If it means the US, then the answer is again "NO!" How can a society be safe when millions of it's members own guns because they fear the government and millions more fear other gun owners. And then there are the complete freaks who think that without guns in the street there would be mass killings by knife wielding lunatics.
gejohnston
(17,502 posts)Starboard Tack
(11,181 posts)If you play with fire, there is more likelihood you will eventually be burned, whether you are a fire fighter or an arsonist.
MotherPetrie
(3,145 posts)discntnt_irny_srcsm
(18,479 posts)GreenStormCloud
(12,072 posts)In Texas the detailed statistics are compiled annually by the Department of Public Safety and published on the internet. It is likely that the Texas experience with Concealed Handgun Licenses would be about the same in other states. The last year for which statistics are published is 2011 for convictions. http://www.txdps.state.tx.us/rsd/chl/index.htm
In 2011 there were 512,625 people who had CHLs. Out of those people there were exactly four (4) murder convictions. Out of the general population there were 553 convictions for murder in its various forms.
So very, very few CHL holders go bad, but some do.
The DPS also publishes an annual Crime in Texas Report. http://www.dps.texas.gov/crimereports/10/citCh3.pdf
From that report, page 15:
Statistics on murder circumstances, victims, and
victim/offender relationships on the next page
include justifiable homicides. Justifiable homicide
is the killing of a felon by a peace officer in the
line of duty or the killing (during the commission
of a felony) of a felon by a private citizen. In
2010, there were 98 justifiable homicides, of
which, 50 were felons killed by private citizens,
and 48 were felons killed by police.
In Texas all homicides, even those that are clearly self-defense, have to go before a grand jury which will rule if the killing was justified or not. So those 50 justified private citizen homicides were ones in which the defender genuinely and legitimately feared for his life. Since most shootings are merely woundings there would be a much larger number of justified woundings in which the defender genuinely feared for his life, but that number is not kept. Obviously there are dozens of cases each year in which a CHL holder uses their gun to save themselves.
Dozens of innocent lives saved versus four innocents killed shows the concealed carry is working in Texas. As already stated, there is no reason to believe that other CCW states have a different experience.

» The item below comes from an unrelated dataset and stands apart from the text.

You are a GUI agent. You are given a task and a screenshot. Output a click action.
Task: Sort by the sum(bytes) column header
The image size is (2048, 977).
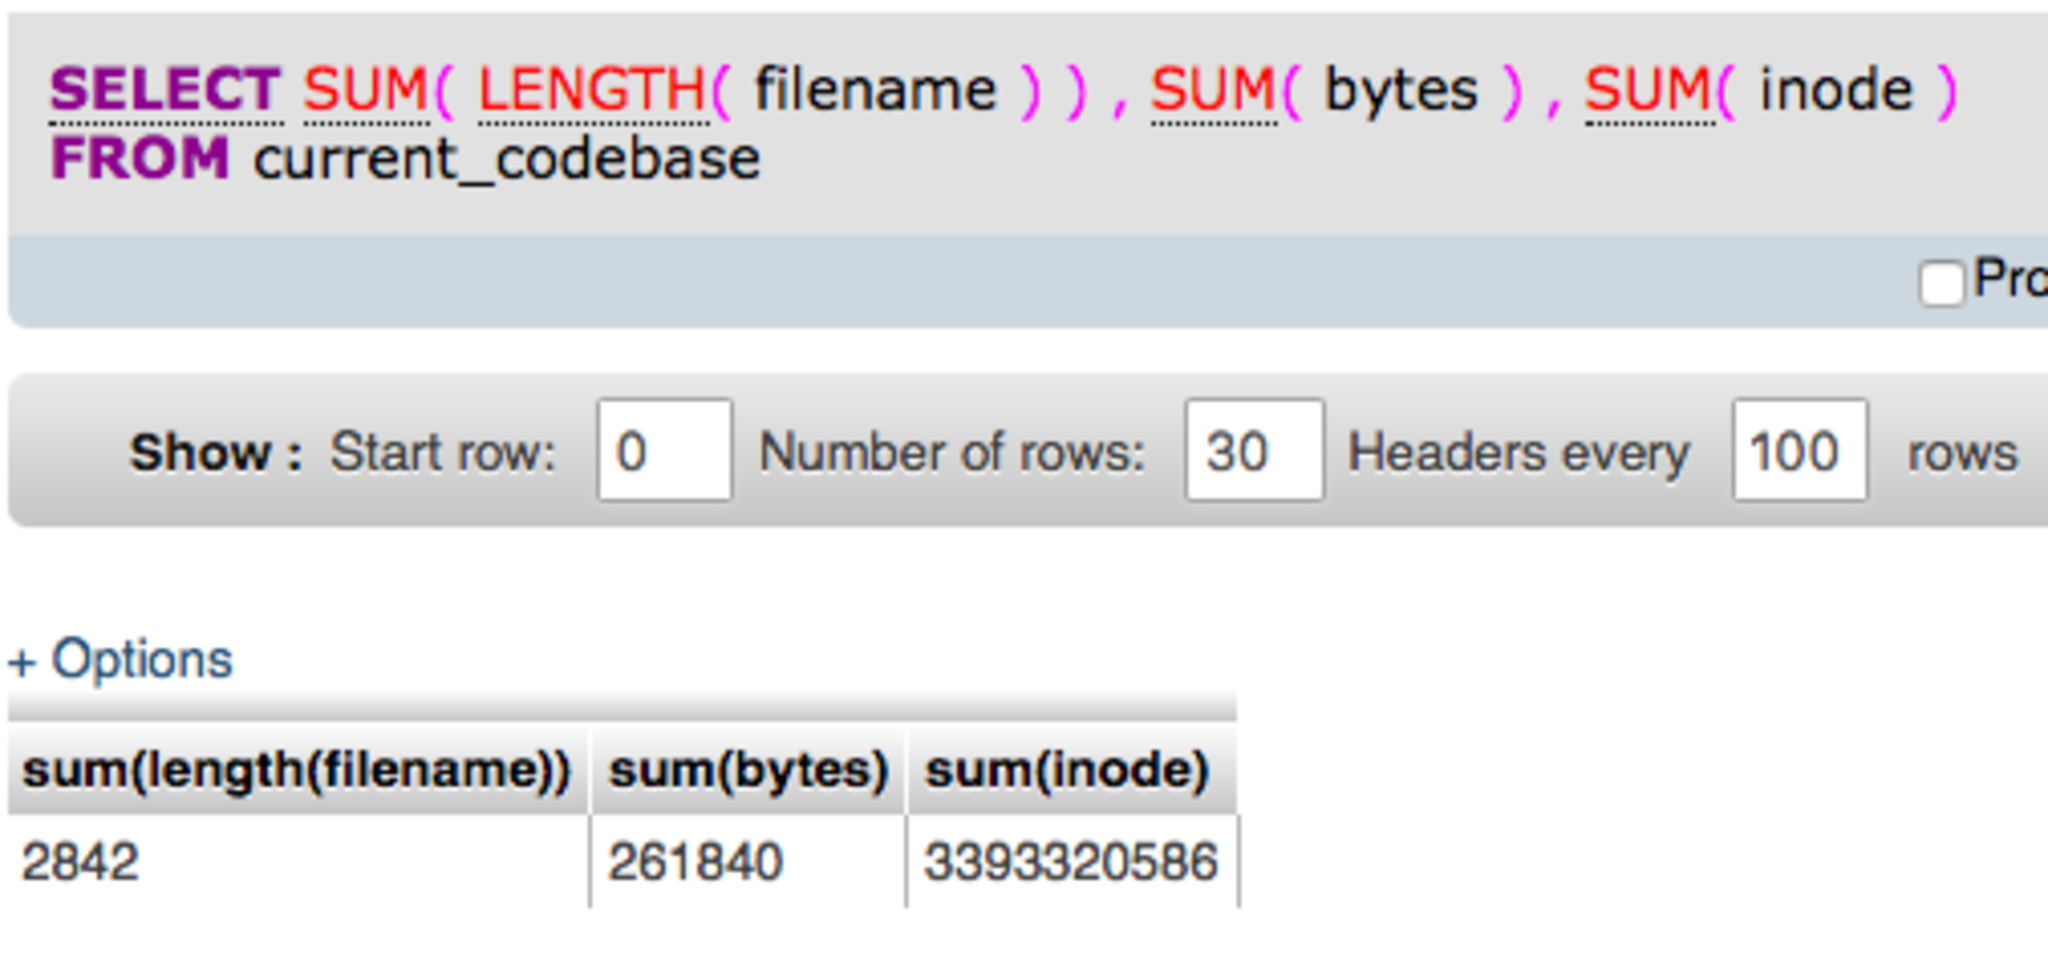click(x=748, y=771)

Legal concealed carry saves innocent lives.
OneTenthofOnePercent
(6,268 posts)"Do Guns Make us Safer?"
Probably not... but then again, do many of our other freedoms make us safer? Does the right to smoke or drink alcohol make us safer? The right to consume foods loaded with HFCS and saturated-fat make us safer? What about the right to own cars that can drive faster than 75mph? The right to own swimming pools? The right to vote republican?
Freedoms are usually risky and do not necessarily make us safer.
To such naysayers of guns... I would say, "Bullet-proof vests make people safer, and you're free to go buy one."